> **Problem description**: Please take the lines from the one holding "Craftiful World (772, 1408)" through the one holding "Support (1153, 691)" in the data below and copy them exactly.

> **Data for review**:
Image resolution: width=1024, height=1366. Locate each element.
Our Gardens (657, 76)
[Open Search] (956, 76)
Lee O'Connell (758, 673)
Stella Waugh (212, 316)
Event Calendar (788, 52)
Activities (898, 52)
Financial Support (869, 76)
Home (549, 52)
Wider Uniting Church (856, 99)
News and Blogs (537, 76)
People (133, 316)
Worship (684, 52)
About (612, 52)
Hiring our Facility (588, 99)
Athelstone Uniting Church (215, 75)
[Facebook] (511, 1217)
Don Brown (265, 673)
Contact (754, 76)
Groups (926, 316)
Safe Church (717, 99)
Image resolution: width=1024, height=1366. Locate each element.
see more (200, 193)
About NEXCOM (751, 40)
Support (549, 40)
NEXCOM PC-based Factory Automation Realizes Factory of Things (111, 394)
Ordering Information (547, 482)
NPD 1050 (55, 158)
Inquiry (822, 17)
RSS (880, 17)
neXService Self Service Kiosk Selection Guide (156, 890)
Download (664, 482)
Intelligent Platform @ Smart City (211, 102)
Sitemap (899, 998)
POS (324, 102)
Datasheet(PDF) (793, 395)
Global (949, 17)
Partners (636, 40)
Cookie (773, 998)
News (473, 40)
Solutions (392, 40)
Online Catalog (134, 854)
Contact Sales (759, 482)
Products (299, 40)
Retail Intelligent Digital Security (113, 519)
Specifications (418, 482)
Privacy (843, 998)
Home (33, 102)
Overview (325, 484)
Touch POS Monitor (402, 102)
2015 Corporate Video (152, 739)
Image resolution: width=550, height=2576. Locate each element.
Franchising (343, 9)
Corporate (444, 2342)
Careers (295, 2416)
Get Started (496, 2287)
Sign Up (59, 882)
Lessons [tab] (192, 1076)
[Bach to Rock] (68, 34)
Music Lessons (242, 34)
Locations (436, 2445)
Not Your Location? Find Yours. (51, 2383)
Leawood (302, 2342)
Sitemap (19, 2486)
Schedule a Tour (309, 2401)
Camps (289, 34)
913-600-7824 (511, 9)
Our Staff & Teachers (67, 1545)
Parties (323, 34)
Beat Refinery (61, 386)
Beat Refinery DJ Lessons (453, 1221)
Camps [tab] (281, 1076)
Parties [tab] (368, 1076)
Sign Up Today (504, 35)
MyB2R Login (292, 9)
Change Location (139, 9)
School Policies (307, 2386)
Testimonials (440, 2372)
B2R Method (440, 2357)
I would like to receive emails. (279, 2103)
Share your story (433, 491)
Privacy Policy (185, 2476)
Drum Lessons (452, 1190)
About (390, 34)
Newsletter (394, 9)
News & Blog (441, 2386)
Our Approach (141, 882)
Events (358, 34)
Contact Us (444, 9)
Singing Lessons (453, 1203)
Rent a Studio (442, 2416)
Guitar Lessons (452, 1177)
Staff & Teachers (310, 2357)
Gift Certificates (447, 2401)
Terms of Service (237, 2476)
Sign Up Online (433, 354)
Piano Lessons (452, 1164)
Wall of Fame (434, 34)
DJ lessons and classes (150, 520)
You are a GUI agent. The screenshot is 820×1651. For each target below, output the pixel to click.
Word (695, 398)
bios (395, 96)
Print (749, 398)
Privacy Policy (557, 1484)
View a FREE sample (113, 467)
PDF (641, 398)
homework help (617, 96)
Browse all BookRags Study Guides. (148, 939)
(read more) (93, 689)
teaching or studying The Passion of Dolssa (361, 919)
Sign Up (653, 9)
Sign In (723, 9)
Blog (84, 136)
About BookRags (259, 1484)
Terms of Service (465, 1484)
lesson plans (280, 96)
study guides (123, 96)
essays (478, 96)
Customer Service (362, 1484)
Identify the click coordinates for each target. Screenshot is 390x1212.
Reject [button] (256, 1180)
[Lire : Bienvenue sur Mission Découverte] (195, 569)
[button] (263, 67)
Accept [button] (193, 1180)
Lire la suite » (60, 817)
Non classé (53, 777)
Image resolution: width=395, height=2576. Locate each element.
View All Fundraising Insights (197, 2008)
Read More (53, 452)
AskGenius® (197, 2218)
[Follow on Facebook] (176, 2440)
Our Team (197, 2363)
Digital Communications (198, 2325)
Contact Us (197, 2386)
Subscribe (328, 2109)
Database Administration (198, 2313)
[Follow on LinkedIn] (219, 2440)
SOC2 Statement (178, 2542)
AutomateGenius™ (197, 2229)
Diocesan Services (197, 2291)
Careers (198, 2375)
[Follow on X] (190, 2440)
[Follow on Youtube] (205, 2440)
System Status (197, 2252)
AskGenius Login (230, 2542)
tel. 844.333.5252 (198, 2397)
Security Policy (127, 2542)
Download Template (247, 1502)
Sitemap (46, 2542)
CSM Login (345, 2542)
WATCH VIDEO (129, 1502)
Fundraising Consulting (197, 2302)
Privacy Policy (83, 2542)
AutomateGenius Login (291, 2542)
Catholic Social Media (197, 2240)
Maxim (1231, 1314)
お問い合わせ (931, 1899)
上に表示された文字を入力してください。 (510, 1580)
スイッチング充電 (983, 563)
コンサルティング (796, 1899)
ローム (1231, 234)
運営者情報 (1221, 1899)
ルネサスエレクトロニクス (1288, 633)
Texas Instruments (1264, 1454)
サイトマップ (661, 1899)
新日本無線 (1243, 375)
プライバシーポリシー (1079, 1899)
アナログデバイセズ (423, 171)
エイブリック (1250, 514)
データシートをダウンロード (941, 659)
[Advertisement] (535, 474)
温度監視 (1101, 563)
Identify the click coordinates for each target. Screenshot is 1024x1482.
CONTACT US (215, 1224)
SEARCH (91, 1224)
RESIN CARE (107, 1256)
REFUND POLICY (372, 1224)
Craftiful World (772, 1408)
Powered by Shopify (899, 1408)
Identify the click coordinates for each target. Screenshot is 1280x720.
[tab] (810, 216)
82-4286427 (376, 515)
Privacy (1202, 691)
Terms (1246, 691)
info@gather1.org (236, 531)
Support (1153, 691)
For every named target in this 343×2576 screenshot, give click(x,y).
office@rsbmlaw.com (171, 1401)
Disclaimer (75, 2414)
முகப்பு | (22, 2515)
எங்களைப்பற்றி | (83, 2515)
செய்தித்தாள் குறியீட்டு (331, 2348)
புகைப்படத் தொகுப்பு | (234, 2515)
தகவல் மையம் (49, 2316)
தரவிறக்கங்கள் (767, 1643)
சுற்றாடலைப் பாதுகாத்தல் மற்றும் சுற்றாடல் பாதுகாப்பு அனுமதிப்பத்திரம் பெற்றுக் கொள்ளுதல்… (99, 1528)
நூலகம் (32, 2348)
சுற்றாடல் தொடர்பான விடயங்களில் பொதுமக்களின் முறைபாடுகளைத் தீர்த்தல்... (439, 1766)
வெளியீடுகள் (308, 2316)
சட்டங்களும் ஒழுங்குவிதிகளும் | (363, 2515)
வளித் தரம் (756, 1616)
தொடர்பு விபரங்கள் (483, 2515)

> **Answer area**:
Craftiful World (772, 1408)
Powered by Shopify (899, 1408)
Identify the click coordinates for each target. Screenshot is 1280x720.
[tab] (810, 216)
82-4286427 (376, 515)
Privacy (1202, 691)
Terms (1246, 691)
info@gather1.org (236, 531)
Support (1153, 691)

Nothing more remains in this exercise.